According to army records, King was born in Rock Springs, New Mexico, in 1865; however, his family's records indicated that he may have been born as early as 1851. He lived for most of his life in Pinedale, New Mexico on the Navajo Reservation.

When the United States joined World War II in 1941 and young Navajos left the reservation to serve in the army, King performed a ritual for them called Where the Two Came to Their Father that tells the story of two young heroes who go to the hogan of their father, the Sun, and return with the power to destroy the monsters that are plaguing their people. The two-day ceremony, which included songs and elaborate sand paintings, was meant to keep the young men's souls healthy as they went off to fight, away from their land and their people.

**Information supplied**

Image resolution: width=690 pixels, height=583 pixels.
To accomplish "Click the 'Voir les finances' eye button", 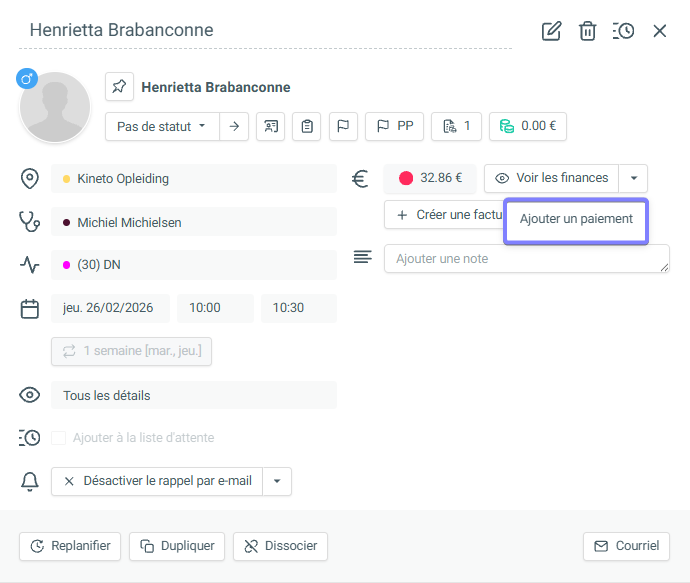I will click(x=552, y=178).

**Work instructions**
(1) In the passage about King, what was the ritual he performed for young Navajos leaving to serve in the army called?
(2) Reproduce the passage about King between "According to army" and "the Navajo Reservation.", inclusive.
(3) Render this sentence from the passage about King in Spanish: "He lived for most of his life in Pinedale, New Mexico on the Navajo Reservation."

**Results for the exercise**
(1) Where the Two Came to Their Father

(2)
According to army records, King was born in Rock Springs, New Mexico, in 1865; however, his family's records indicated that he may have been born as early as 1851. He lived for most of his life in Pinedale, New Mexico on the Navajo Reservation.

(3) Vivió la mayor parte de su vida en Pinedale, Nuevo México, en la Reserva Navajo.